▶ _Work to do_
Reproduce every line of the listing below without changes, but leave the pictures out of your answer.

Listing for locating described items
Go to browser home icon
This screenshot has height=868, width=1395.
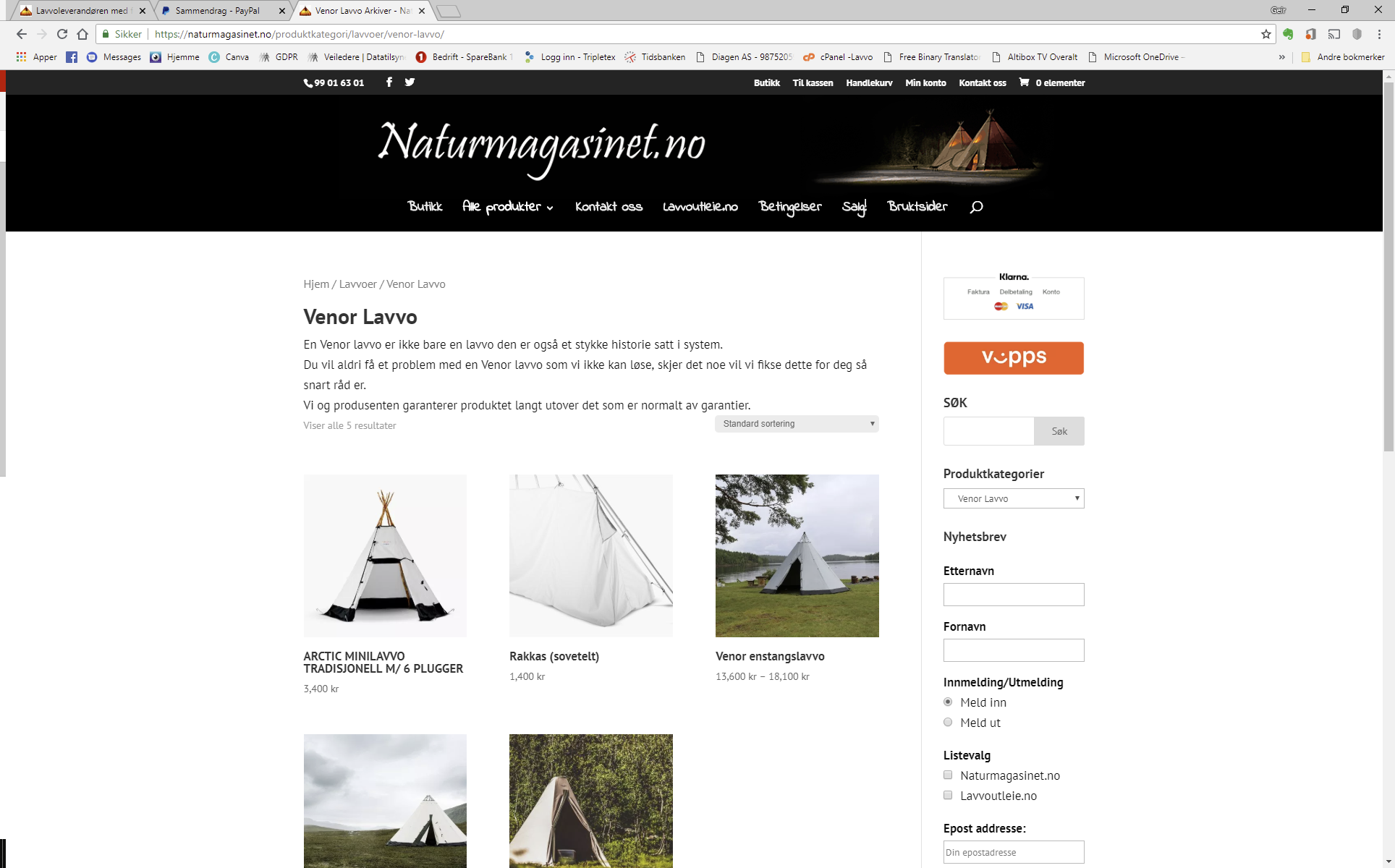pyautogui.click(x=82, y=34)
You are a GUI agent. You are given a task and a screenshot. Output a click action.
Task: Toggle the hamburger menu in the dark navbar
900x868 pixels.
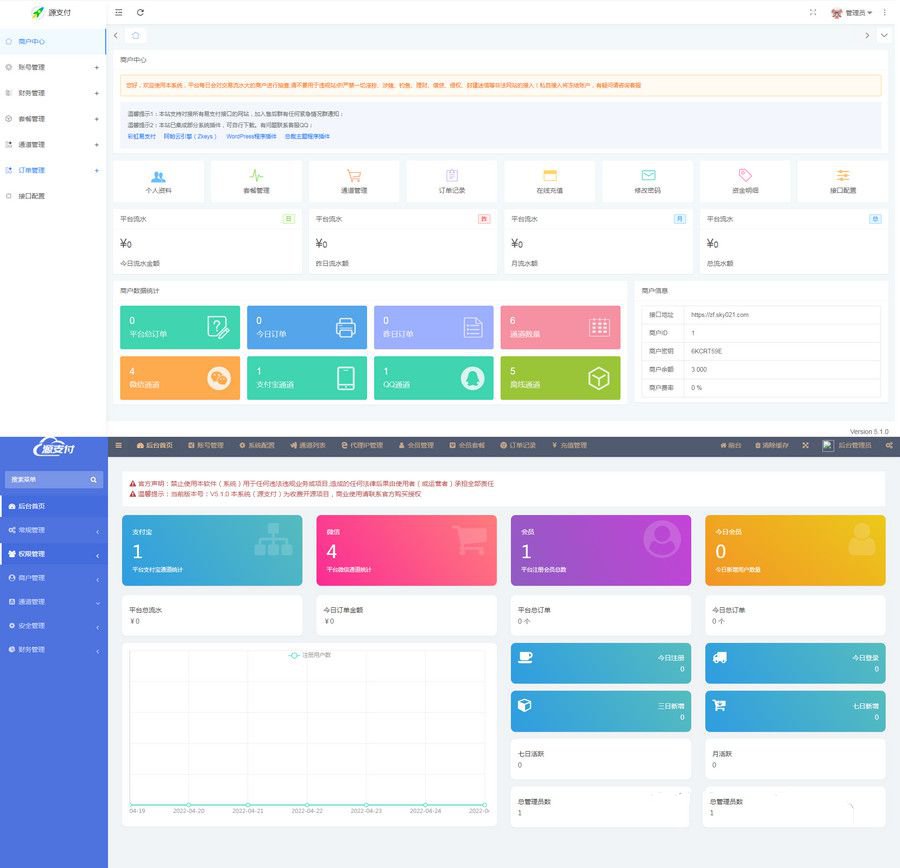click(119, 445)
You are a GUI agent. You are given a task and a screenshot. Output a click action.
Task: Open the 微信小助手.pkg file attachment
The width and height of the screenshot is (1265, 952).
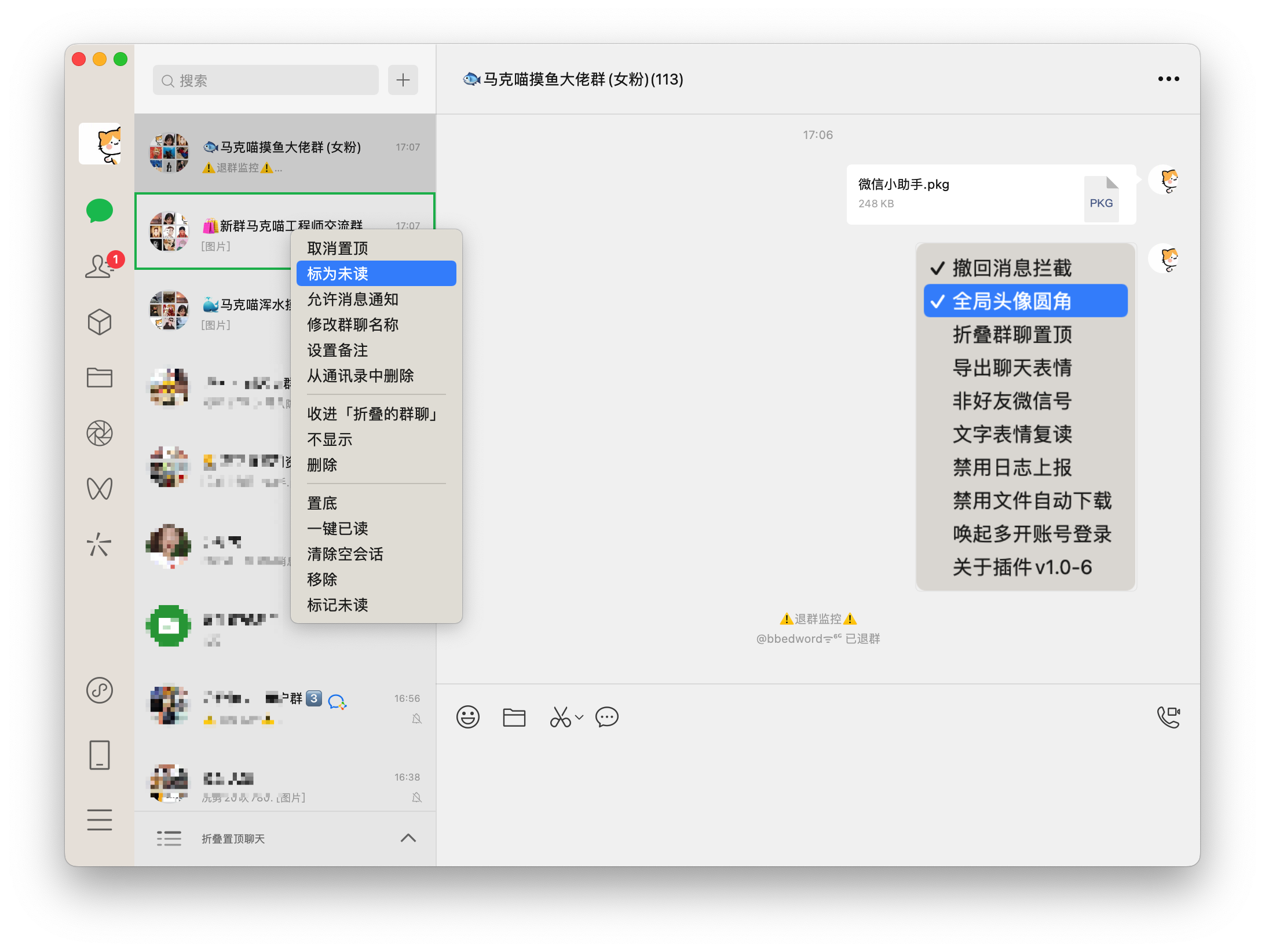click(990, 195)
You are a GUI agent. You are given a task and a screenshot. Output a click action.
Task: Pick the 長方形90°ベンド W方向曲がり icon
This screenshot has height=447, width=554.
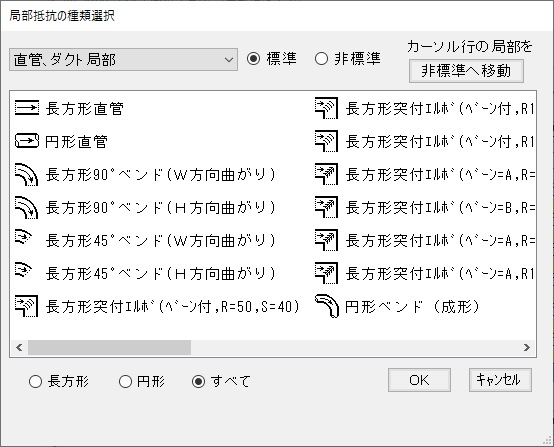[27, 174]
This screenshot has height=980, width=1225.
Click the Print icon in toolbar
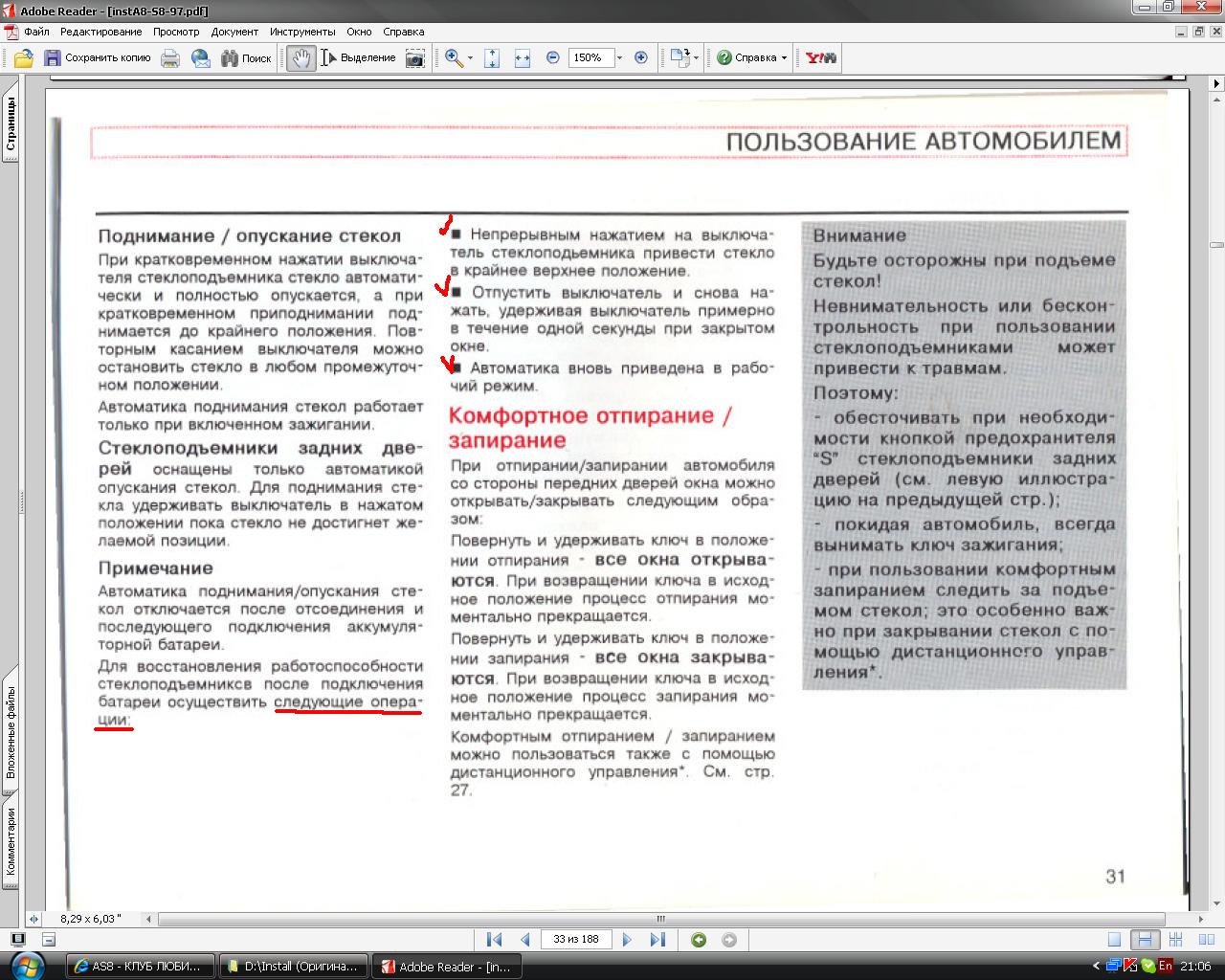[x=170, y=58]
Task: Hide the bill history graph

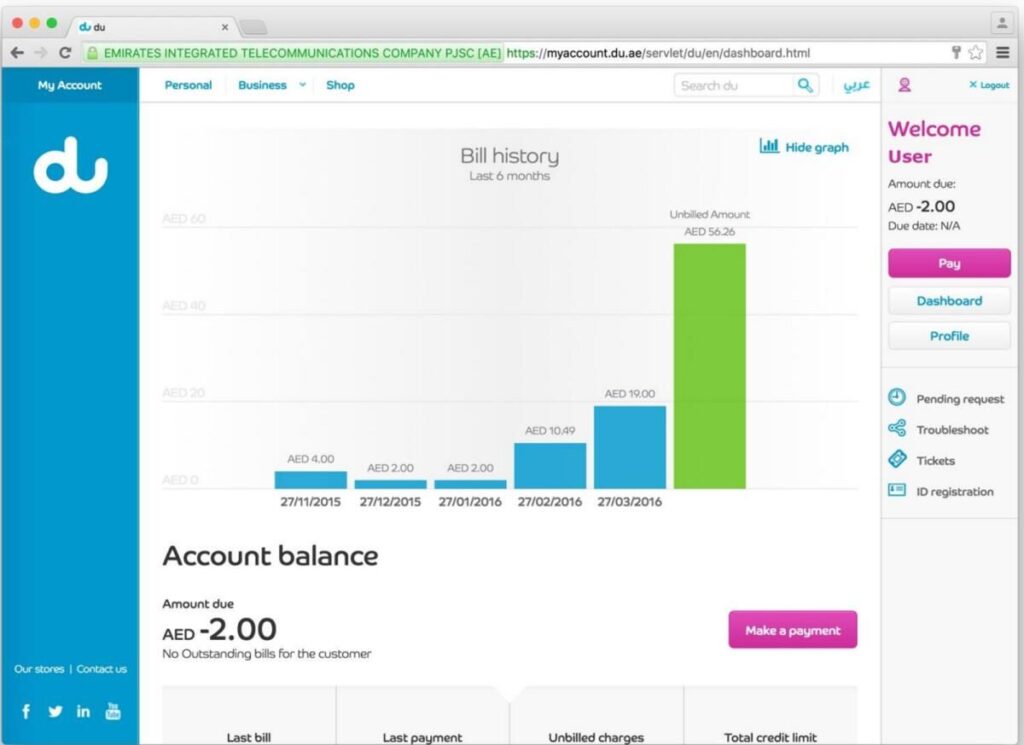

▶ _Result of this exercise_
Go to browser home icon
This screenshot has height=868, width=1395.
pyautogui.click(x=82, y=34)
You are a GUI agent. You are given a task and a screenshot. Output a click action.
Task: Toggle the hamburger menu in the dark navbar
900x868 pixels.
click(119, 445)
You are a GUI agent. You are given a task and a screenshot. Output a click action.
Task: Open the 微信小助手.pkg file attachment
The width and height of the screenshot is (1265, 952).
click(990, 195)
You are a GUI agent. You are given a task and a screenshot. Output a click action.
Task: Pick the 長方形90°ベンド W方向曲がり icon
This screenshot has height=447, width=554.
[27, 174]
This screenshot has height=980, width=1225.
Click the Print icon in toolbar
[x=170, y=58]
Task: Hide the bill history graph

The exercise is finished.